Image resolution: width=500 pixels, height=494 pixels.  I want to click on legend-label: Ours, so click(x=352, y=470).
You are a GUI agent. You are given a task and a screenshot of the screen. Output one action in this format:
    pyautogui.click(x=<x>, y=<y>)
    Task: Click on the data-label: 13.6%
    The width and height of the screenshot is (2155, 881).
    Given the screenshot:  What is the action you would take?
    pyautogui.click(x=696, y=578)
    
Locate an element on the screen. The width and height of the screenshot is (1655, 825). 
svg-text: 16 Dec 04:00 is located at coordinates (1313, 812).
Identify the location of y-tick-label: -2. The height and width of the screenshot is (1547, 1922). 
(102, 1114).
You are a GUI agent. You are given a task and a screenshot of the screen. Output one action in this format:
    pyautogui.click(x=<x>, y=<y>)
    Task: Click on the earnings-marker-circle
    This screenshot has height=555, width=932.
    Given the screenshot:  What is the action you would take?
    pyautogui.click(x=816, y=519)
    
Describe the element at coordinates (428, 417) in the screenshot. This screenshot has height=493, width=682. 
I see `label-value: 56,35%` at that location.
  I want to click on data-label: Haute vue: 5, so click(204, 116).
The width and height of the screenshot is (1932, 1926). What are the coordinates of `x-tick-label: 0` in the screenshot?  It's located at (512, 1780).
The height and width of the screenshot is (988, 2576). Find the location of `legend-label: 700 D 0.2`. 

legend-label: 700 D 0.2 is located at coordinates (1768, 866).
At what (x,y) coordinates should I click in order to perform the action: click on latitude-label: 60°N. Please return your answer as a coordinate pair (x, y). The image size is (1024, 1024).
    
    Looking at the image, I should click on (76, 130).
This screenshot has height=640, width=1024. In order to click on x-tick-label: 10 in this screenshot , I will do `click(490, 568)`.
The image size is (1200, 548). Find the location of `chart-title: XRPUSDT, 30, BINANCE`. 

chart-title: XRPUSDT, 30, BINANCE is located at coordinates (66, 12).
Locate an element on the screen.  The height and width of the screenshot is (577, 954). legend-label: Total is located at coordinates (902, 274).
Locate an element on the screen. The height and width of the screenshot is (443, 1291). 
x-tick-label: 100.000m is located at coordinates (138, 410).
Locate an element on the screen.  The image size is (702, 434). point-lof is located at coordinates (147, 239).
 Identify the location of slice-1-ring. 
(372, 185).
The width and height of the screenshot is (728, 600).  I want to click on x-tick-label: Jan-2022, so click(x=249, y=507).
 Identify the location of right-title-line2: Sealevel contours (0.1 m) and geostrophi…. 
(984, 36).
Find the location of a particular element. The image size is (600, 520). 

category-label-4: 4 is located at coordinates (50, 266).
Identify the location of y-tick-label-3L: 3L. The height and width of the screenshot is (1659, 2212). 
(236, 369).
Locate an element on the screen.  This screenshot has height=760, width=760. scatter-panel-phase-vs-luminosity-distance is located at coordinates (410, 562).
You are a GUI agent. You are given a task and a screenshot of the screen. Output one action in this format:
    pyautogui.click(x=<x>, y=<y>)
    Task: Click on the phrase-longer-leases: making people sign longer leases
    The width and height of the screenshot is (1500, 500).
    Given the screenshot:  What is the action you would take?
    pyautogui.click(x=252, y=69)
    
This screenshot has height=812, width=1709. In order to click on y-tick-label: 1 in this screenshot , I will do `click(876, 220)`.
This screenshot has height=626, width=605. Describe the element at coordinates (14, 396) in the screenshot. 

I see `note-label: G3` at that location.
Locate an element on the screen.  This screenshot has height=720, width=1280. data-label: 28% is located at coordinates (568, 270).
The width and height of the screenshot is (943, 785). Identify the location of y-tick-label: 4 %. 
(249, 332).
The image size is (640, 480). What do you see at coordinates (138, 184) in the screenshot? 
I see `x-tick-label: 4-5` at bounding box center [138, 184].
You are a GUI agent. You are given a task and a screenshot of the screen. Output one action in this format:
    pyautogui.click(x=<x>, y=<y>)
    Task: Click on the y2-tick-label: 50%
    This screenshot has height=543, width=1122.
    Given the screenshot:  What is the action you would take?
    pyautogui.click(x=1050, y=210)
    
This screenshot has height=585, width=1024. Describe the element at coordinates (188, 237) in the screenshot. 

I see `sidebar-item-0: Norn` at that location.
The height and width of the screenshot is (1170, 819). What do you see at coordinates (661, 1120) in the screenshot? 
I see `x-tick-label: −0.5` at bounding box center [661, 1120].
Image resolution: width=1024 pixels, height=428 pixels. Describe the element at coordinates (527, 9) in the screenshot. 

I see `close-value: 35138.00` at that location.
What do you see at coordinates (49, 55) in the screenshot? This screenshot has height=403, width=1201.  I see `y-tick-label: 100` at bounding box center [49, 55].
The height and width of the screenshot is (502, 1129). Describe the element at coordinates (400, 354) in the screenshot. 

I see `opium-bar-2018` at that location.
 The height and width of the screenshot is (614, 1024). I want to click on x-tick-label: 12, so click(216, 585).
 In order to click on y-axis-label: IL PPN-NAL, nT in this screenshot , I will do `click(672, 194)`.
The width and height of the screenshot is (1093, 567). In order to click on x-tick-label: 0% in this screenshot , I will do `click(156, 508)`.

★ ★ ★ ★ ★ ★ ★

■ WORK TO COMPLETE ■
Change "Find" to "Determine" in the lines from the one with "The height and width of the screenshot is (988, 2576)." up to and including the one with "legend-label: 700 D 0.2 is", and give back only those lines with everything else unchanged.

■ RESPONSE BOX ■
The height and width of the screenshot is (988, 2576). Determine the location of `legend-label: 700 D 0.2`. 

legend-label: 700 D 0.2 is located at coordinates (1768, 866).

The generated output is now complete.